Fils d’expatrié français à Madrid et à Buenos Aires, Stéphane Séjourné retourne en France pour faire ses études à l’université de Poitiers. S’engageant à gauche dans la mouvance socialiste et participant notamment au blocage de sa faculté face au contrat première embauche ou à l’occupation du MEDEF (Mouvement des entreprises de France) en 2006, il se lie d’amitié avec d’autres socialistes (dont Sacha Houlié, aujourd’hui représentant de l’aile gauche de Renaissance) et forme avec eux “la bande de Poitiers” en soutien à Dominique Strauss-Kahn jusqu’à l’affaire du Sofitel en 2012. Il intègre alors le cabinet de Jean-Paul Huchon, président du Conseil régional d’Île-de-France.
Une ascension fulgurante au sein d’En Marche
En 2014, Stéphane Séjourné devient conseiller ministériel d’Emmanuel Macron chargé des relations avec les élus. Avec la “bande de Poitiers”, il contribue au lancement du mouvement En Marche : c’est alors que démarre son parcours européen. En 2019, il est en sixième position sur la liste européenne de LREM, il prend ensuite la tête de la délégation LREM au Parlement européen,la tête de liste, Nathalie Loiseau,ayant fait l’objet de nombreuses polémiques). Puis, il est élu à la tête du groupe libéral Renew en 2021. Il le renforce notamment en attirant de nouveaux députés et développe les alliances avec le Parti Populaire européen (PPE) et les sociaux-démocrates (S&D).

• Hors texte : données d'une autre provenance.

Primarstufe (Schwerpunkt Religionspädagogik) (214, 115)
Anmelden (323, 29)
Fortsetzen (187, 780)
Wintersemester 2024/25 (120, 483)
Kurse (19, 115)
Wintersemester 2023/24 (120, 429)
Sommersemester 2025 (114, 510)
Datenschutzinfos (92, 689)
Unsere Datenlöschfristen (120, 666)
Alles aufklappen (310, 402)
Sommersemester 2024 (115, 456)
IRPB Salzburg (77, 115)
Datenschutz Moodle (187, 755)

Un an après, il prend également la tête du parti Renaissance et est récompensé de son bilan en étant nommé ministre des Affaires étrangères et de l’Europe au sein du gouvernement Attal. Enfin, après la démission de Thierry Breton, il est nommé commissaire européen par Emmanuel Macron et Ursula von der Leyen.
Une nomination critiquée
La nomination de Stéphane Séjourné en tant que commissaire européen est loin de faire l’unanimité au sein de la classe politique française, notamment à gauche. En effet, alors que Thierry Breton était supposé devenir un poids lourd de l’équipe von der Leyen, permettant de favoriser la pluralité dans une Commission surtout composée de conservateurs du PPE, sa nomination risque d’affaiblir l’esprit de compromis qui prévaut au sein de l’institution.

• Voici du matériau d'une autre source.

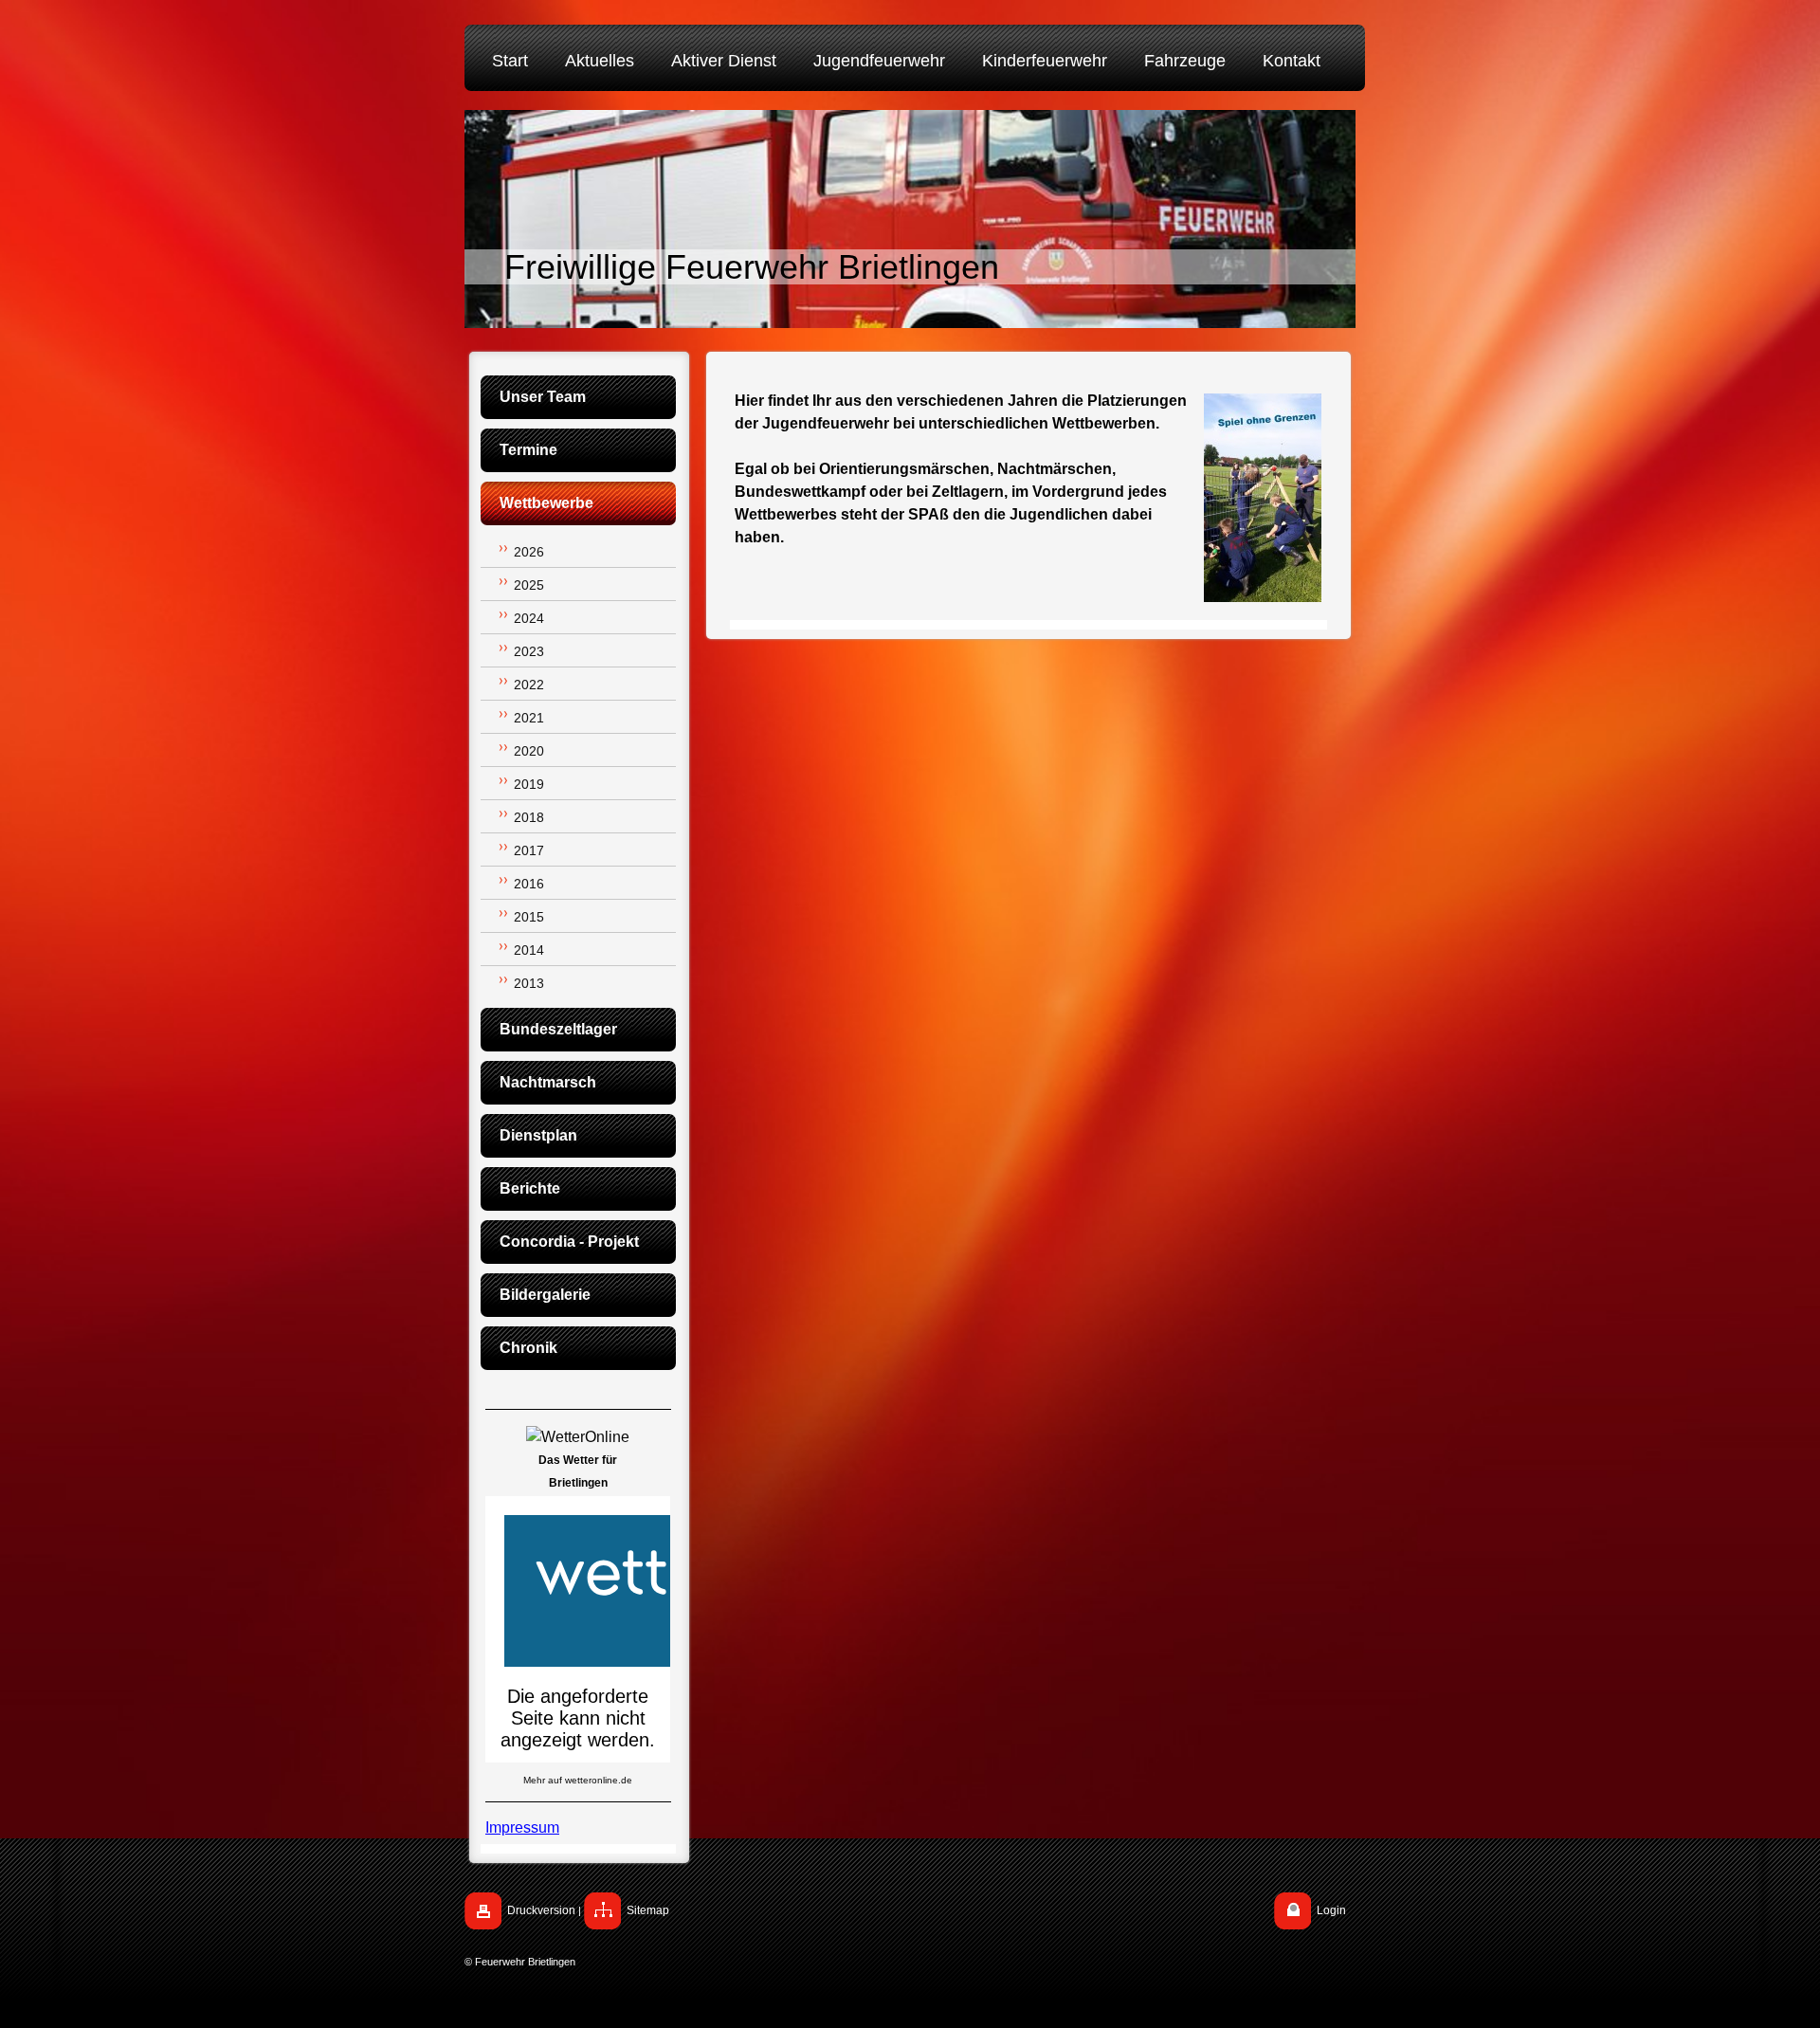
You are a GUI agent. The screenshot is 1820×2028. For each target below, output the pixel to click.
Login (1331, 1910)
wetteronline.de (598, 1780)
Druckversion (541, 1910)
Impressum (522, 1827)
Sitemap (648, 1910)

Les velléités d’autonomie européenne, pourtant affirmées par Emmanuel Macron dans son discours de la Sorbonne d’avril 2024, semblent également s’éloigner en faveur d’un rapprochement sur les positions diplomatiques américaines.
Enfin, dans un contexte politique français troublé, la démission d’un technocrate comme Thierry Breton et son remplacement par Stéphane Séjourné, qui dispose de moins d’expérience exécutive, peut interroger.
De nouveaux défis
Stéphane Séjourné devra affronter de nombreux défis au sein du Parlement européen : tout d’abord, avant même d’occuper son portefeuille, sa nomination devra être acceptée par les parlementaires européens (ce qui a de bonnes chances d’arriver au vu de son expérience parlementaire mais n’est pas assuré). Surtout, même si la France est affaiblie au niveau européen par la démission forcée de Thierry Breton, il hérite tout de même, en plus de la vice-présidence de la Commission, d’un portefeuille clé : celui de la stratégie industrielle.
Le rapport Draghi a ainsi souligné le caractère crucial de ce domaine : la productivité européenne a en effet tendance à stagner par rapport à la Chine mais aussi aux Etats-Unis (alors que les Etats-Unis ont créé 6 entreprises valant plus de 1 trillion de dollars, l’Europe n’a créé aucune nouvelle entreprise valant plus de 100 millions de dollars), nul doute que Stéphane Séjourné aura du pain sur la planche.